What piece of advice would you offer students looking to get into your area of interest and expertise?
Read everything. I’m not kidding. Read literature you love and books that you hate, and be able to form and express your opinions cogently. Apply for internships early and often, but don’t expect them to be exclusively reading elite literature; they call it a “slush pile” for a reason. Yet nothing is more valued than someone who knows how to format a cover letter correctly or file contracts precisely. Administrative work is and always will be part of the job, but that ensures that the process of creating a book runs smoothly. And publishing—I cannot stress this enough—is not a job, so much as it is a vocation. It is a calling, and it is something to which you devote yourself wholeheartedly. This is never going to be a job you can leave at home in a 9 to 5 box; nor, with all honesty, should it be.
What do you wish you had known as a student?
You are not supposed to know what you want to do when you graduate.

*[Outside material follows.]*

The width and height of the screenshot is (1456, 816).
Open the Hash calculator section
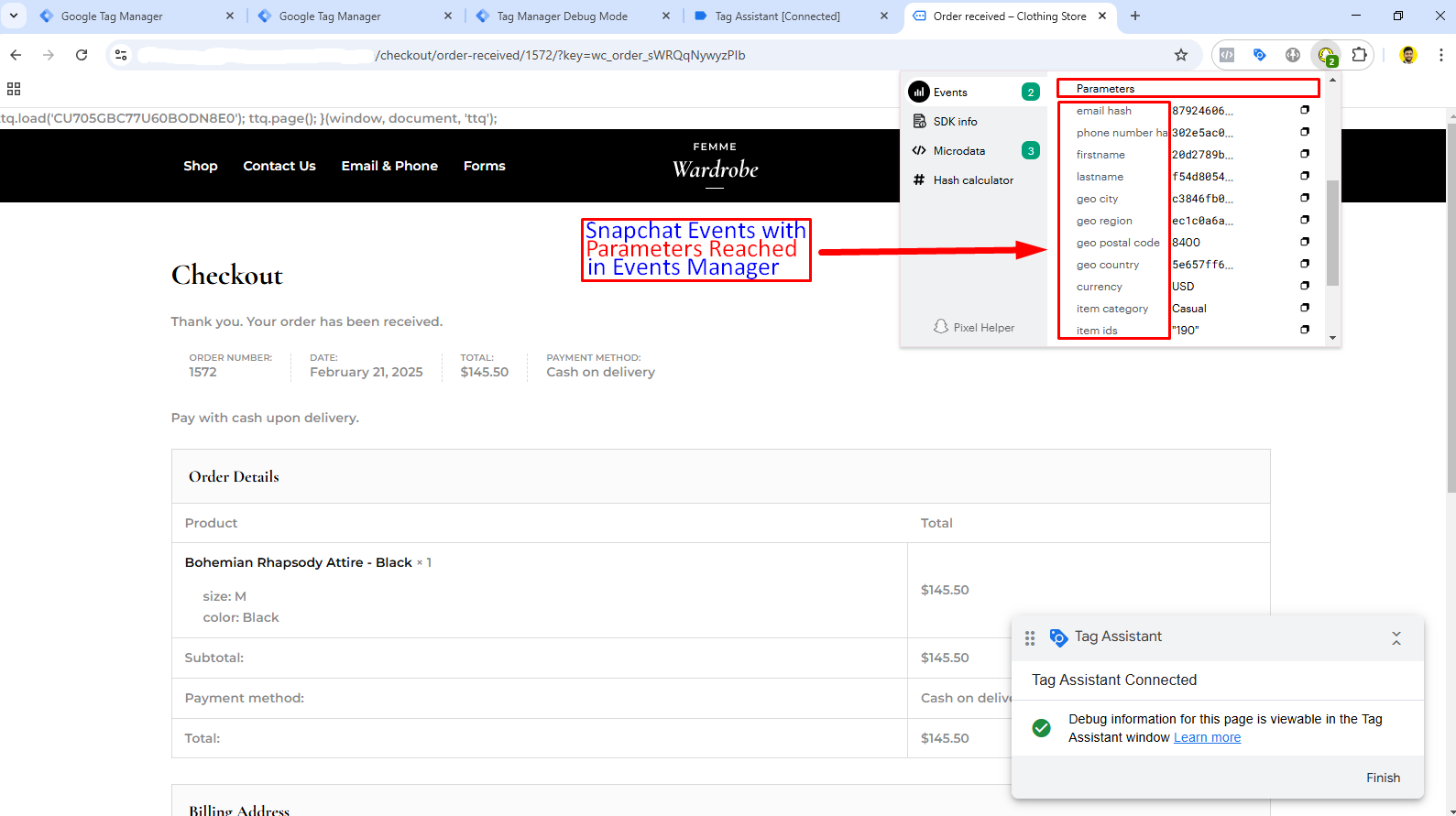point(972,180)
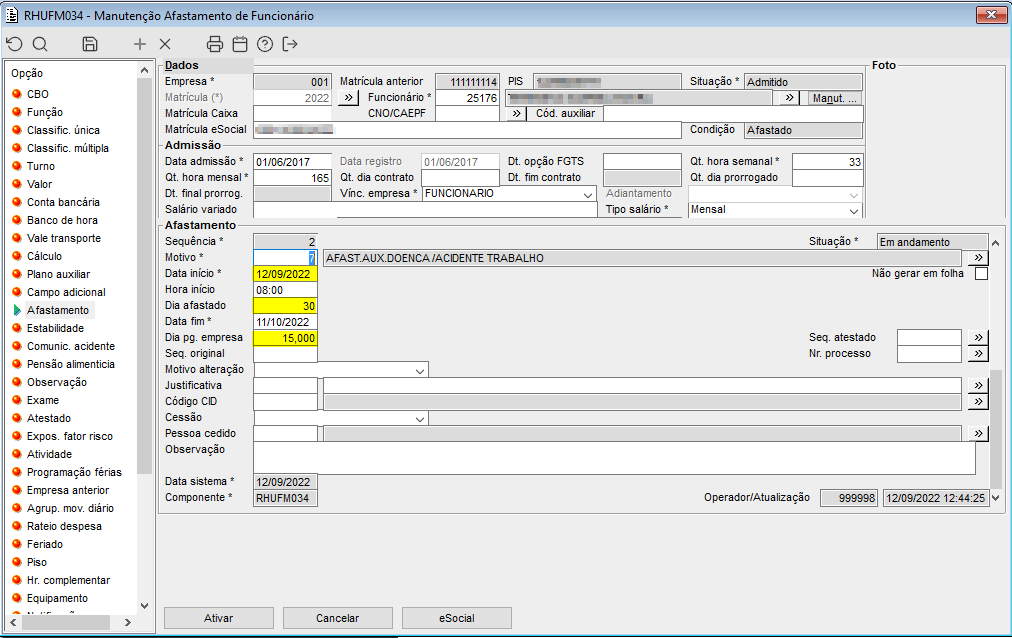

Some people do—most people say they do, but are too terrified of the unknown to admit it. There are a lot of ideas of what publishing or academia or any job should look like; take time to find out what they actually look like, and whether or not that is compatible with what you want to be doing. Very few people emerge from Wellesley as a fully formed Hillary Clinton and that’s okay. Wellesley is the beginning of the journey, not the culmination of it.
If you could come back and take one class at Wellesley what would it be?
Hm. Either Art History Methods, or a creative writing course. No—wait: the Economics course (ECON 223? Maybe?) that teaches you the fundamentals of personal finance. Which I suppose leads to another piece of advice for those wanting to get into publishing: get ready for New York prices.